## Il compito 1
Rispondi a queste domande sul brano scelto:
(a) Chi ha ideato e coordinato il progetto "Storytelling nell'oltre Aniene"?
(b) Con quale tecnica sono stati fatti i QR code?
(c) Quante persone uccise l'esplosione di via Ventotene nel 2001?
## Il compito 2
Riporta dal brano scelto, parola per parola, il passo che comincia con "L’archivio online si" e finisce con "rassegnato e silente.".

In questi ultimi quattro anni al Tufello, borgata popolare al nord di Roma, la comunità ha intrecciato i fili della memoria e del presente per farsi centro e raccontarsi a partire dal proprio sguardo. L’occasione è stata il progetto “Storytelling nell’oltre Aniene” ideato e coordinato dall’hub di innovazione culturale RiverRun, che presenterà l’ultima tappa di questo percorso finanziata dall’Unione Buddhista Italiana, il 4 febbraio alle 10.30 nell’Aula Magna del Liceo artistico Bramante del quartiere.
Studenti e studentesse sono stati protagonisti dei laboratori di narrazione artistica e sperimentale, grafica e arredo urbano, dove esperti ed esperte li hanno guidati nella realizzazione di una digital library con la collaborazione di tutta la comunità. Abitanti, istituzioni, artigiane, associazioni e centri culturali del territorio si sono messi a disposizione degli adolescentii, che hanno setacciato il quartiere in cerca di testimonianze, mappe, documenti storici, foto d’epoca e filmini di famiglia, mettendoli a disposizione in un sito che racconta il secolo di vita del Tufello. Un racconto ininterrotto tra generazioni, dall’antifascismo alle lotte studentesche e politiche degli anni Settanta, dai ricordi delle donne nel dopoguerra all’occupazione della palestra popolare nel 2005, fino ai racconti di ragazze e ragazzi che vivono oggi gli stessi luoghi e raccolgono questa eredità, ridandole vita e facendola diventare parte della propria storia.

L’archivio online si raggiunge anche attraverso i QR code che loro stessi hanno realizzato con la tecnica del mosaico romano e poi installato in luoghi simbolici della vita di borgata – la scuola, la piscina, la biblioteca, le piazze, i mercati, il centro sociale – dando vita a una mostra multimediale che si articola tra i punti di riferimento di un rione lontano dalla Roma turistica, ai margini delle dinamiche di potere della capitale, ma mai rassegnato e silente.

Il Tufello è il quartiere in cui nel 1980 i fascisti dei Nuclei Armati Rivoluzionari assassinarono prima un giovanissimo militante di Autonomia Operaia, Valerio Verbano, e qualche mese dopo il giudice che stava indagando sul terrorismo nero, Mario Amato. Il quartiere intorno a cui nel 2001 si raccolse tutta la città dopo la tragedia di via Ventotene, quando una fuga di gas provocò una tremenda esplosione che uccise otto persone, tra cui quattro vigili del fuoco. Quello in cui lo spazio occupato Lab! Puzzle è stato riconosciuto come il primo bene comune urbano della città di Roma. Queste e altre storie impresse su nastri e pellicole tornano a parlarci attraverso i mezzi digitali, puntate di un podcast che diventa patrimonio comune da cui partire per immaginare un futuro scritto con parole proprie.

## Dati salvati

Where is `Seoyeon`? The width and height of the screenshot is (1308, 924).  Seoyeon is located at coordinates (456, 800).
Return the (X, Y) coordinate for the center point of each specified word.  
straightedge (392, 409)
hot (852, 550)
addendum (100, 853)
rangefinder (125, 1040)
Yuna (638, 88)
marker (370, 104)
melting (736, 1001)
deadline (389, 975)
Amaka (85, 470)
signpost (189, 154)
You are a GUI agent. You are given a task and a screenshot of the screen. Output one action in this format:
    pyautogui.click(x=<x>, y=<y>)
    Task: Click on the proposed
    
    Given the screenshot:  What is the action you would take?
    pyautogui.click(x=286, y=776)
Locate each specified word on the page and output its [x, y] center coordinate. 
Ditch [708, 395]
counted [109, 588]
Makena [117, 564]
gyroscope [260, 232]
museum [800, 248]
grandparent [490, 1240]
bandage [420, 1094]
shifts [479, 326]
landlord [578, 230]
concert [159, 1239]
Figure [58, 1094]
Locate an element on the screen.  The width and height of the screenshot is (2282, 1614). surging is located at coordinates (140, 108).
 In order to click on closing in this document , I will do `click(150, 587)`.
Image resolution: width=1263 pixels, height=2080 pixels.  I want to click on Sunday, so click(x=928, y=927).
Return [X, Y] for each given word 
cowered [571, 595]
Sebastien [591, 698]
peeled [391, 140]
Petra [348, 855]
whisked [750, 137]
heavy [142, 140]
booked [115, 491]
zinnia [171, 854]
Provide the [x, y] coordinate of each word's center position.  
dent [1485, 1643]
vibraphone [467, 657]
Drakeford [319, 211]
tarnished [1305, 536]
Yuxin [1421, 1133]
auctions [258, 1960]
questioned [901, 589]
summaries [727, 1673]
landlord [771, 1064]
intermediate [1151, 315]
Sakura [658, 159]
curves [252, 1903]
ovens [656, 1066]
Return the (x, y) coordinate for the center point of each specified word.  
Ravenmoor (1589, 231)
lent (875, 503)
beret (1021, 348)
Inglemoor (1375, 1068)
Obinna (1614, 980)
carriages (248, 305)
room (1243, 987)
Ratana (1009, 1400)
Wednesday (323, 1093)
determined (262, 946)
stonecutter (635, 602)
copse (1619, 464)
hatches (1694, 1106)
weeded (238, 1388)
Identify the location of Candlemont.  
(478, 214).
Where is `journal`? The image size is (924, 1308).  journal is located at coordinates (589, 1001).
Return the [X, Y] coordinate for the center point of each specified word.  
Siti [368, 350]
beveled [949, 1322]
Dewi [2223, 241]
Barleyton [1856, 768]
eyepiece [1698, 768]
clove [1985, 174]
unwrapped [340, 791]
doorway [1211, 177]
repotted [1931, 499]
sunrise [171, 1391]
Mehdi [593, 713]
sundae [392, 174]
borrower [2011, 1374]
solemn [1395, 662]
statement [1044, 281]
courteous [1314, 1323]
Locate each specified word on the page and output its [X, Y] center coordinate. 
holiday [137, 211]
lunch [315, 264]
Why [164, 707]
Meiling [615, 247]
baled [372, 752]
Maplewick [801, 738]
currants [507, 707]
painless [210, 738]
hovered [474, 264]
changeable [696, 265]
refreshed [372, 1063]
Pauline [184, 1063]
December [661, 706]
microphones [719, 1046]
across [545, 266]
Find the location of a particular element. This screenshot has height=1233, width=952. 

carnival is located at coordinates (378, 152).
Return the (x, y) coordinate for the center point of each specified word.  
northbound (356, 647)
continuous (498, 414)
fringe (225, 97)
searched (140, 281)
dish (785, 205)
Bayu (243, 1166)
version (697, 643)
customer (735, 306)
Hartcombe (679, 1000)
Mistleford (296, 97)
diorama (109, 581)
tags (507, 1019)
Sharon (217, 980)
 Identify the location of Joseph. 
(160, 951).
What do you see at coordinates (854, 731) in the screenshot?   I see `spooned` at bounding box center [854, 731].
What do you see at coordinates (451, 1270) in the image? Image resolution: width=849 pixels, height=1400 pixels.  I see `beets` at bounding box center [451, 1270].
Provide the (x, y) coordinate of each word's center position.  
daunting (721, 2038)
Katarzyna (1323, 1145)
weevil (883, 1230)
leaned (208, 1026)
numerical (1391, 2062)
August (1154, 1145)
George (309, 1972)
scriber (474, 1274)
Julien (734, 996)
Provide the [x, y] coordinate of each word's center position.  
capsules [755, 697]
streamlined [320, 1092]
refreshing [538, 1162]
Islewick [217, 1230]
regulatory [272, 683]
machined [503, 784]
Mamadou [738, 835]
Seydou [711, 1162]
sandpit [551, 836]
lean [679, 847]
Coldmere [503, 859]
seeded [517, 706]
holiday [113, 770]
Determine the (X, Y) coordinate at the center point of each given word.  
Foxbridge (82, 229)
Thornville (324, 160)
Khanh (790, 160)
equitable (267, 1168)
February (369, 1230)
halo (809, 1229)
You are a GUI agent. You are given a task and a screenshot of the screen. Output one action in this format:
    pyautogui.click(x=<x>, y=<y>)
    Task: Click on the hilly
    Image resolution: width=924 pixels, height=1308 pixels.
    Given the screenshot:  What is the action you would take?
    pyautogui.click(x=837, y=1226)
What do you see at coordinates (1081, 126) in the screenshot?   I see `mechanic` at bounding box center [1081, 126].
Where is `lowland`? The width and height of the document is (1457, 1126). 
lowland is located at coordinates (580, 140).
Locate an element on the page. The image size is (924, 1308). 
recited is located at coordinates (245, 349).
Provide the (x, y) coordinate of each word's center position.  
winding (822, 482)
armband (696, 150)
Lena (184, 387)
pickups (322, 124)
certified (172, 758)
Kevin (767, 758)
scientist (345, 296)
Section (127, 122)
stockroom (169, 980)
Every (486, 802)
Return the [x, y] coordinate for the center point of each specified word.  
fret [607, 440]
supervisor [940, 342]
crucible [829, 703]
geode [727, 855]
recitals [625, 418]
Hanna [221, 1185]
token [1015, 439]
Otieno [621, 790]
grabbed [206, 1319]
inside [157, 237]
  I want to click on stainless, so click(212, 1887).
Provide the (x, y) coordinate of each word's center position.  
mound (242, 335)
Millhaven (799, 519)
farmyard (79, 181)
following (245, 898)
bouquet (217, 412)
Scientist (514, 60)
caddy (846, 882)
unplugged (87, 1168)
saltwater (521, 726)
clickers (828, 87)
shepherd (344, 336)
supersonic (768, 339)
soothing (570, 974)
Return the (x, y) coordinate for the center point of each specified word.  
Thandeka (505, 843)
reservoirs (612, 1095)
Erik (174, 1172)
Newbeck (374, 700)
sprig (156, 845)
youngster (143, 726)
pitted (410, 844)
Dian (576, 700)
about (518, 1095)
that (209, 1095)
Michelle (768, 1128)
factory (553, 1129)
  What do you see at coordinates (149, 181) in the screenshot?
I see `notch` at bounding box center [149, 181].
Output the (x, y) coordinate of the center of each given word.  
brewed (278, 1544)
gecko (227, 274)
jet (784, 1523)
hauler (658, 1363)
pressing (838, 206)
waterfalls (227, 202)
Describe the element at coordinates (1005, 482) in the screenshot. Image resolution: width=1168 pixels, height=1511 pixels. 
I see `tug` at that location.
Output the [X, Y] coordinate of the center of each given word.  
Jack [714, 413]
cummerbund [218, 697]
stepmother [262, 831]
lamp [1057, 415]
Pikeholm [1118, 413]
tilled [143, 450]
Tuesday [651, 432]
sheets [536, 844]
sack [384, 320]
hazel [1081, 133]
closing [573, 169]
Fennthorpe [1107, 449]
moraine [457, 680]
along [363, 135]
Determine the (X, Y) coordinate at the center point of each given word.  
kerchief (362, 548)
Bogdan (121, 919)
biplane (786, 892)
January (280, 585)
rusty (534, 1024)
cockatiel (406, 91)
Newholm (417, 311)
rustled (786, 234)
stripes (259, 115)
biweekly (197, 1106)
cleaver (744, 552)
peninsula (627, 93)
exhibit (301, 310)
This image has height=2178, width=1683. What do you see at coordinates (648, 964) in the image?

## La tua risposta 1
(a) L'hub di innovazione culturale RiverRun.
(b) Con la tecnica del mosaico romano.
(c) Otto persone, tra cui quattro vigili del fuoco.

## La tua risposta 2
L’archivio online si raggiunge anche attraverso i QR code che loro stessi hanno realizzato con la tecnica del mosaico romano e poi installato in luoghi simbolici della vita di borgata – la scuola, la piscina, la biblioteca, le piazze, i mercati, il centro sociale – dando vita a una mostra multimediale che si articola tra i punti di riferimento di un rione lontano dalla Roma turistica, ai margini delle dinamiche di potere della capitale, ma mai rassegnato e silente.